Antagonism of Cell Adhesion by an α-Catenin Mutant, and of the Wnt-signaling Pathway by α-Catenin in Xenopus Embryos

In Xenopus laevis development, β-catenin plays an important role in the Wnt-signaling pathway by establishing the Nieuwkoop center, which in turn leads to specification of the dorsoventral axis. Cadherins are essential for embryonic morphogenesis since they mediate calcium-dependent cell–cell adhesion and can modulate β-catenin signaling. α-catenin links β-catenin to the actin-based cytoskeleton. To study the role of endogenous α-catenin in early development, we have made deletion mutants of αN-catenin. The binding domain of β-catenin has been mapped to the NH₂-terminal 210 amino acids of αN-catenin. Overexpression of mutants lacking the COOH-terminal 230 amino acids causes severe developmental defects that reflect impaired calcium-dependent blastomere adhesion. Lack of normal adhesive interactions results in a loss of the blastocoel in early embryos and ripping of the ectodermal layer during gastrulation. The phenotypes of the dominant-negative mutants can be rescued by coexpressing full-length αN-catenin or a mutant of β-catenin that lacks the internal armadillo repeats.

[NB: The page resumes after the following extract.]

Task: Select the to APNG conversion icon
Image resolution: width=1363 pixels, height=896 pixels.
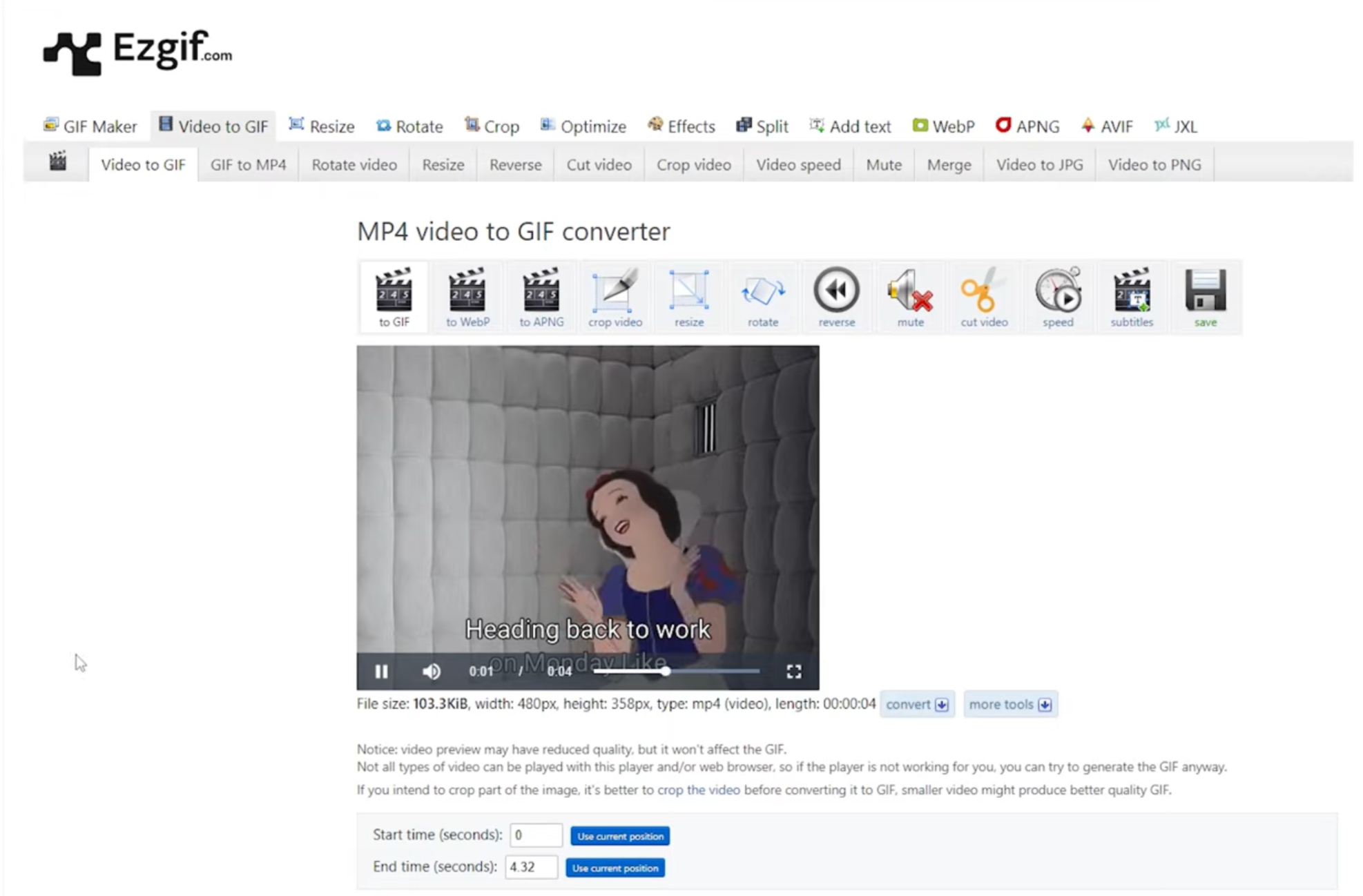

We next show that coexpression of αN-catenin antagonizes the dorsalizing effects of β-catenin and Xwnt-8. This can be seen phenotypically, or by studying the effects of expression on the downstream homeobox gene Siamois. Thus, α-catenin is essential for proper morphogenesis of the embryo and may act as a regulator of the intracellular β-catenin signaling pathway in vivo.